## YOUR GOAL
Go through the lines below and copy any that hold the string "node".

## DATASET RECORDS

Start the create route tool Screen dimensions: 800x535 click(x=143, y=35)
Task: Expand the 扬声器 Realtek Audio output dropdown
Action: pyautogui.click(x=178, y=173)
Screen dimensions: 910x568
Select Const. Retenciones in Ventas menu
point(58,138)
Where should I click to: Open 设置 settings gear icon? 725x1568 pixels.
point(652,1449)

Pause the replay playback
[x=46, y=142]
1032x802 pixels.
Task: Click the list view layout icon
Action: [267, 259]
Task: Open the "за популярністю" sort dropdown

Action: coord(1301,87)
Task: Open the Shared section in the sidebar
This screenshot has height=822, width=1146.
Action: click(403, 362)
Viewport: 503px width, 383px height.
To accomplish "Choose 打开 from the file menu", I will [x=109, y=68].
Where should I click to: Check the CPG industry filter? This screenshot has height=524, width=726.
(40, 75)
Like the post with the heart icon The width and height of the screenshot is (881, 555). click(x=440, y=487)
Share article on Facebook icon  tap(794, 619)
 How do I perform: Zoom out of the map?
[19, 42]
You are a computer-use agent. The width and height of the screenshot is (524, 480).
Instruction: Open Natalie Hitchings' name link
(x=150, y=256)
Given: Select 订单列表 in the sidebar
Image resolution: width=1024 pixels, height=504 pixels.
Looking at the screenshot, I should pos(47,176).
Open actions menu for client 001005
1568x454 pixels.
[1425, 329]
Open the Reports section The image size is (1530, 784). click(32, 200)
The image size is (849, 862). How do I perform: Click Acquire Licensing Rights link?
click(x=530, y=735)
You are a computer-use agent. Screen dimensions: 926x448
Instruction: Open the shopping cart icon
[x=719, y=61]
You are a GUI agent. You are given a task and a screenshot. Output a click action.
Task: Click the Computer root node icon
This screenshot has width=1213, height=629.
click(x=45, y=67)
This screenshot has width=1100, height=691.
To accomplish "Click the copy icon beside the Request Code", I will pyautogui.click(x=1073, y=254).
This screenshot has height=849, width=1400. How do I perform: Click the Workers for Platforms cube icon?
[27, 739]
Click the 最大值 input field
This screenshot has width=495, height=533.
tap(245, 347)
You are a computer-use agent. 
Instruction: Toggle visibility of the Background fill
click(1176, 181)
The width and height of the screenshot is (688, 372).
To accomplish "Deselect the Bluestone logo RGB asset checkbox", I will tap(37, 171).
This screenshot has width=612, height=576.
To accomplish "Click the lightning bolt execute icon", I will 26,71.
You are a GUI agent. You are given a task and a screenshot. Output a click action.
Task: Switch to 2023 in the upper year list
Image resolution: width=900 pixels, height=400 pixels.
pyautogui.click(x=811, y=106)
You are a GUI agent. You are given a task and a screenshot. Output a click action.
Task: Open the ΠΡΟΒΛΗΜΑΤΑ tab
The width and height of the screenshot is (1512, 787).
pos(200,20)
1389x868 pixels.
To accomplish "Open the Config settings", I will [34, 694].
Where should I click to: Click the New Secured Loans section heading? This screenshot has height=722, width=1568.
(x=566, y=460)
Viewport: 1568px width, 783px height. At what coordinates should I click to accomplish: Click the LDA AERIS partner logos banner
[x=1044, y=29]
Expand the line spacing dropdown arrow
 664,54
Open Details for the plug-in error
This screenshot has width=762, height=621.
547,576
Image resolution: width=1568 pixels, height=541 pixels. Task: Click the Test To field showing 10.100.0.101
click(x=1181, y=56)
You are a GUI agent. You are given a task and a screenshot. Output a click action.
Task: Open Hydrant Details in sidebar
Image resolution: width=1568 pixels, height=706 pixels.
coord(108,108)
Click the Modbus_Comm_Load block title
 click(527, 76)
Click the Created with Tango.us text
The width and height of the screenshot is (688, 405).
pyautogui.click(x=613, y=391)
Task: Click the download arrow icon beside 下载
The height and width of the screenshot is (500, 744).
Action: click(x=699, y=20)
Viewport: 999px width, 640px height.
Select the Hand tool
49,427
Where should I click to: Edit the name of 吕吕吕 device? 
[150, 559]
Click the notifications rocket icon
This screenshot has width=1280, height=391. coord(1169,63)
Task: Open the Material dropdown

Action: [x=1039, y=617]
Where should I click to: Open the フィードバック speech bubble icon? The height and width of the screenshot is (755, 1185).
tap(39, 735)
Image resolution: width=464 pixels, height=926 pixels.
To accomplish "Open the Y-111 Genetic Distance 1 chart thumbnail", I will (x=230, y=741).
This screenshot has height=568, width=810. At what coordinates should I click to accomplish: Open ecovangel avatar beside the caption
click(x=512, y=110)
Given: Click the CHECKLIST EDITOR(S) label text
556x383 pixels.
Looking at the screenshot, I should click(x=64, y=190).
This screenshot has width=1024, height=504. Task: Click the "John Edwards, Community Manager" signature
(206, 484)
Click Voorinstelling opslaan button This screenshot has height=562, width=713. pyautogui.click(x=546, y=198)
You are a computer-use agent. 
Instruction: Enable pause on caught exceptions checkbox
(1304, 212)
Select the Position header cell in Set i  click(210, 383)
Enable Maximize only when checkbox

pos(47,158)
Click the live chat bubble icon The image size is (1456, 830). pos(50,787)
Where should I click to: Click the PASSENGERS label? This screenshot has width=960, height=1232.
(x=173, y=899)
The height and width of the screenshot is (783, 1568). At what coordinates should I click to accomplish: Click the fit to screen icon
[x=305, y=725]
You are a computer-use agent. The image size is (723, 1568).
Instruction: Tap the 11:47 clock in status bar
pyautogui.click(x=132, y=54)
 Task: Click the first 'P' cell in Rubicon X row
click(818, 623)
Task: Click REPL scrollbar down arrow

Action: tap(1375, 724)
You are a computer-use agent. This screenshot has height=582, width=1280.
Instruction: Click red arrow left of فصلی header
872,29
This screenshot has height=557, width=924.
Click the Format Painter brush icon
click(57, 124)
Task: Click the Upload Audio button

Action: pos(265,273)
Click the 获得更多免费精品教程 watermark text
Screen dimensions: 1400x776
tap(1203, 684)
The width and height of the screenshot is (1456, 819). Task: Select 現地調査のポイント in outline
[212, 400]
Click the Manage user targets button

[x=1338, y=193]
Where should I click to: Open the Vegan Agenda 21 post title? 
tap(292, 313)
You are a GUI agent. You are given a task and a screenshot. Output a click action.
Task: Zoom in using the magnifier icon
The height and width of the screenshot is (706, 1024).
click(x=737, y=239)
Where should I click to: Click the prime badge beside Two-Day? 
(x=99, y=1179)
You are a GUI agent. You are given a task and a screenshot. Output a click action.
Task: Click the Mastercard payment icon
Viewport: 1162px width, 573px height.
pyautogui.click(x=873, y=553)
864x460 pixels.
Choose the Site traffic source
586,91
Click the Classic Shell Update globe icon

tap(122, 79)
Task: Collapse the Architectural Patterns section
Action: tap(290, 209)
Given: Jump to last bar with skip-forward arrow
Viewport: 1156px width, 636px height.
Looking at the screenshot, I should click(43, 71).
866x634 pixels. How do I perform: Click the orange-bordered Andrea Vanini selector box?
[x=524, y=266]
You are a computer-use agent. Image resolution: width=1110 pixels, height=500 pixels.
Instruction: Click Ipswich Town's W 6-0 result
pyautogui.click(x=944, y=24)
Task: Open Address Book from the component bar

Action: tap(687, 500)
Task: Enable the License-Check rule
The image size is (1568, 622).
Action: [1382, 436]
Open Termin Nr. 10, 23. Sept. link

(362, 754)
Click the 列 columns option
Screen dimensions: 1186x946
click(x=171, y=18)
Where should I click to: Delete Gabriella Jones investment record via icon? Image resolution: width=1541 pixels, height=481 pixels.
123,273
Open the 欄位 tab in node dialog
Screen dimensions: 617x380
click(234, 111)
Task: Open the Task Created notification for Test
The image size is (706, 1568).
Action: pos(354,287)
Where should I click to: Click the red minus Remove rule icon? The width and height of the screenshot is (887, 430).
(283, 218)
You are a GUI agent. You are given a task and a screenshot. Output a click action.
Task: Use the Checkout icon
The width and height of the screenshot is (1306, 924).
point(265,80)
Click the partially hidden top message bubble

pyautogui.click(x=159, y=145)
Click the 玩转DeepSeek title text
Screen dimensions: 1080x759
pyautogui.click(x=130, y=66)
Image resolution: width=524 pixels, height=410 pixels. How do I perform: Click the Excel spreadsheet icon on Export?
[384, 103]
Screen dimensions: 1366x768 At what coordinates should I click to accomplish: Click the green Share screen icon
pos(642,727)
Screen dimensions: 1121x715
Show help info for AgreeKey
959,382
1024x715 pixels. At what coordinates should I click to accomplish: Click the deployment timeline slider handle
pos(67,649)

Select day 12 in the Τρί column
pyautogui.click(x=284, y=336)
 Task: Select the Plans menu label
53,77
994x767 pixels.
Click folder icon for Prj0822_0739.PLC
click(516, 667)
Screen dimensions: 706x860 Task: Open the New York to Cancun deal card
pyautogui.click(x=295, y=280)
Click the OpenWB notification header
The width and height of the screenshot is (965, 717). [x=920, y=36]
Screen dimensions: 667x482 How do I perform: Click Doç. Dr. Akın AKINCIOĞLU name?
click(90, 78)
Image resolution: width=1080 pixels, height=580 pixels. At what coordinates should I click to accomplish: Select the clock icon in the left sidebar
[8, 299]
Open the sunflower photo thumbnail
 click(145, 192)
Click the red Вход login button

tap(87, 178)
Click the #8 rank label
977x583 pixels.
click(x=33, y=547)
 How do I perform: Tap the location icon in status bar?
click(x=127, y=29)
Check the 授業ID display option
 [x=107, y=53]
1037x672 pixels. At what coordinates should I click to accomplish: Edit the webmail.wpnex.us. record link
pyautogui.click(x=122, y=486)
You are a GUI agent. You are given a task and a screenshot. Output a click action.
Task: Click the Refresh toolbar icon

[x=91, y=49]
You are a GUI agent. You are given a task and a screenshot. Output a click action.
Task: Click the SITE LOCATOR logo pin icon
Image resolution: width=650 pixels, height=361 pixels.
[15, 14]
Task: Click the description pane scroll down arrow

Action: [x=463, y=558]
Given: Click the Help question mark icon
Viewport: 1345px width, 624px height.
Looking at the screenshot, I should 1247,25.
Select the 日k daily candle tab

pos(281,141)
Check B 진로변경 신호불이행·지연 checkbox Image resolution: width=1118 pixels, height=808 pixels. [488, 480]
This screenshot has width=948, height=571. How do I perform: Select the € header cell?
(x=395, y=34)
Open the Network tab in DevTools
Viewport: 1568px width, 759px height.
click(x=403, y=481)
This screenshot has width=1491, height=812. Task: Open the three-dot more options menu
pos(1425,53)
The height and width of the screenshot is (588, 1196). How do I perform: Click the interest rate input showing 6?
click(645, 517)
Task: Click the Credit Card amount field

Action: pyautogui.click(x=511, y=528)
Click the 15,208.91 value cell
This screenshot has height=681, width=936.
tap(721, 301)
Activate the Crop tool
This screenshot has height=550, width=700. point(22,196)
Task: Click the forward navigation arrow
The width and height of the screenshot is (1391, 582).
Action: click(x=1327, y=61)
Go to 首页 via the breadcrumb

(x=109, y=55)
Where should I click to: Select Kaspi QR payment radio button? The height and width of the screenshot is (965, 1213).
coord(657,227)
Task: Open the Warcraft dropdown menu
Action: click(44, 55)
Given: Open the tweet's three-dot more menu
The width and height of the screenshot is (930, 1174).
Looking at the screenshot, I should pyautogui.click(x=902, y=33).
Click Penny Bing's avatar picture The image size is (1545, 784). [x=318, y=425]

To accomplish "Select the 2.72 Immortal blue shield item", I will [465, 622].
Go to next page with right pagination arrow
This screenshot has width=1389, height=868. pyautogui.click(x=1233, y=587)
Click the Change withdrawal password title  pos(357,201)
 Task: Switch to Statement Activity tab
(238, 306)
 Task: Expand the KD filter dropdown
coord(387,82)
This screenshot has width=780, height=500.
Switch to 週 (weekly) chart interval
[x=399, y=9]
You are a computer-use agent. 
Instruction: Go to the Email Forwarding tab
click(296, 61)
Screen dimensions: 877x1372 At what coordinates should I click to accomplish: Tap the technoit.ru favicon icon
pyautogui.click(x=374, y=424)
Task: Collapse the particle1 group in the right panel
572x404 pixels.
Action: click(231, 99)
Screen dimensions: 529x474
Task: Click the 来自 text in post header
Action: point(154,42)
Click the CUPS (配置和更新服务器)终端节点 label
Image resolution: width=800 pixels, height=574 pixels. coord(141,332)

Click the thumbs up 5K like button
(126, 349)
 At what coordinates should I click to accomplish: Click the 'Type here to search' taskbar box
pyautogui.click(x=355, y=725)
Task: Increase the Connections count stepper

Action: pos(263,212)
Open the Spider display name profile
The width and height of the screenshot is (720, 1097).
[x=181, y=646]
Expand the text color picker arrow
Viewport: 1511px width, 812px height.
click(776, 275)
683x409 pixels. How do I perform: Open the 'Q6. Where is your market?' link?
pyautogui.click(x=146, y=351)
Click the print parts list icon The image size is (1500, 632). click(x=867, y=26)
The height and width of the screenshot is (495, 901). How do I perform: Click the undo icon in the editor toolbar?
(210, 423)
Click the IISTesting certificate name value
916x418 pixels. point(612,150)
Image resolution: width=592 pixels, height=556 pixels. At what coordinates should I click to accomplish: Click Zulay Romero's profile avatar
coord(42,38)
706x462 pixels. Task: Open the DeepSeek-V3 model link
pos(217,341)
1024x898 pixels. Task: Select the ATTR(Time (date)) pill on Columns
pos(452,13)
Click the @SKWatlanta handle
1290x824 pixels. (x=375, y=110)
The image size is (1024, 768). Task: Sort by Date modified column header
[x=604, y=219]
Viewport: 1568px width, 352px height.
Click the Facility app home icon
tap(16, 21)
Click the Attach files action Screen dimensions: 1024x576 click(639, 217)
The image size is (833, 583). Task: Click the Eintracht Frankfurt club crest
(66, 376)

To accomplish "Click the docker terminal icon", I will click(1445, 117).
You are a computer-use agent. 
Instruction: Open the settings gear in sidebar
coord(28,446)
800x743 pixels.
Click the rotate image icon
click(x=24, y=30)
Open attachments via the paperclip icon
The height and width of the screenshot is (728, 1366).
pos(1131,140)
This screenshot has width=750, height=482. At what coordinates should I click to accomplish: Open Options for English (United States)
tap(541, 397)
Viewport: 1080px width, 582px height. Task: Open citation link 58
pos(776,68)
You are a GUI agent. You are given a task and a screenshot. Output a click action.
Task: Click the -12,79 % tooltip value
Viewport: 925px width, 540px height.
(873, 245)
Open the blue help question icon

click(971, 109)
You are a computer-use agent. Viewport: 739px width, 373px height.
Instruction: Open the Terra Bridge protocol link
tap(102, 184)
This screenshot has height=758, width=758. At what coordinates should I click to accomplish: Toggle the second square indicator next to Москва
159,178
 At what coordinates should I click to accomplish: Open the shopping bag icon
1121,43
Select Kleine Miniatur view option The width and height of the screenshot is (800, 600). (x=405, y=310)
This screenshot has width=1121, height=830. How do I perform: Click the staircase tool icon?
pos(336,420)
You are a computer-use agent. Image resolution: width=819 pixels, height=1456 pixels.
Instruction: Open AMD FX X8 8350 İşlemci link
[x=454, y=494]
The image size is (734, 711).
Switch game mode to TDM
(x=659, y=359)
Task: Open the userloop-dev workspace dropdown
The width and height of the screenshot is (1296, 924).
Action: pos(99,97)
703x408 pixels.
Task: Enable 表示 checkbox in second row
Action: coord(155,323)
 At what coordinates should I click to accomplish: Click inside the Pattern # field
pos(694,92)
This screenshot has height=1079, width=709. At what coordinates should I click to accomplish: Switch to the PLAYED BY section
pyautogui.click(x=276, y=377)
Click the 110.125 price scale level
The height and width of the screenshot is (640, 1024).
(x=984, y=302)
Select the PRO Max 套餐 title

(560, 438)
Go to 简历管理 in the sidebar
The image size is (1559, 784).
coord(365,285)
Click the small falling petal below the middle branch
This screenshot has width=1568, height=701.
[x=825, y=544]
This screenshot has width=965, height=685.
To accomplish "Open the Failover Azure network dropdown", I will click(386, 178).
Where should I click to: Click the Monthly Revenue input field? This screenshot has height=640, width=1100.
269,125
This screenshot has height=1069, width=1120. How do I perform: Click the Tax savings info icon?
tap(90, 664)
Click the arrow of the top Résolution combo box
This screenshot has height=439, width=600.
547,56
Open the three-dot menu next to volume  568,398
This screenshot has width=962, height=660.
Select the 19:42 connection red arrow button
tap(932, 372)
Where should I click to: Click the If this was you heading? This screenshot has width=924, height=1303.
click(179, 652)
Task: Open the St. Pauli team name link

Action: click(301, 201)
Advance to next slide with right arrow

## REPLY TO THE EXERCISE
Task: Click the Computer root node icon
Open the 欄位 tab in node dialog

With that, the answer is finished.